A stimulation of the Cotton Grove formation in central Oklahoma provided an opportunity evaluate the benefits of information gathered with the monitoring unit. An objective was to have a high final prop concentration of final stage of the treatments. When tip screenouts were recognized sand concentrations were ramped up and injection continued from 18-40 minutes on the seven wells. Indications of the four modes of fracture growth were all seen in this study. The first well appeared to have fissures and the use of 100 mesh sand in the pad to control leakoff was used in subsequent designs. Analysis during the study indicated that the tip sreenout could be attributed to 100 mesh sand remaining in the main fracture and not going into fissures. On later treatments the pad size ahead of the 100 mesh sand was increased allowing more proppant to be placed.Paper

Prior to the accessibility of reservoir simulators I developed various procedures demonstrating the utility of type curves in the optimization of treatments and post treatment evaluation and demonstrated how type curves can be used to better understand the sensitivity and importance of the various parameters such as a simple method to show the span of possible FcD-fracture length combinations that match prop volume injected with the post frac production Paper and how rectangular x/y dimensions and spacing affect production rates and reserve recovery. Paper [15231][1]

I made a study of refracturing Paper comparing treating pressures of initial and refracture treaments.
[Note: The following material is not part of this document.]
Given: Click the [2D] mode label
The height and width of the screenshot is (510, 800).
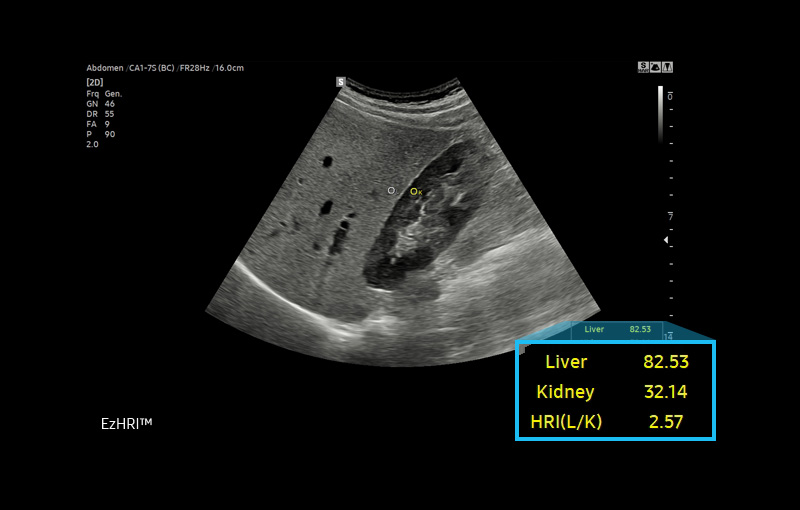Looking at the screenshot, I should click(x=96, y=82).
Lower treating pressures due reservoir pressure depletion, and higher net pressures due better height containment were seen. An example showed that height containment could have caused a screenout because of lower efficiency. A common belief has been that screenouts during refract treatments, even when occurring after sand had already been injected, were due to the presence of proppant from the initial treatment. This study found no prop interference during initial injections of fluid or proppant, an indication of a possible separate fracture plane.

The presence of a highly conductive fracture, indicated by a negative one half-slope of production on a type curve, is a poor candidate for refracturing. This was seen in an area were refracs were unsuccessful. However, in another area a well having such a fracture, identified by several transient tests, was refractured and produced at a much higher rate. This helped gather support for an investigation into refracture reorientation.

The growth of fracture geometry modeling to include height growth over multilayers having different mechanical properties but with entry in only one layer led me to develop model to show the injection rate distribution with multi-fractures. This also was used to improve ball-out designs. Paper

I retired from Schlumberger in 1997 and on occasions have been a consultant for them. Even though my focus did not change much during my career my knowledge sure did so it has not been boring. I have had the opportunity through Schlumberger, the SPE and a large number of clients worldwide to be involved in the many changes in the knowledge and application of hydraulic fracturing.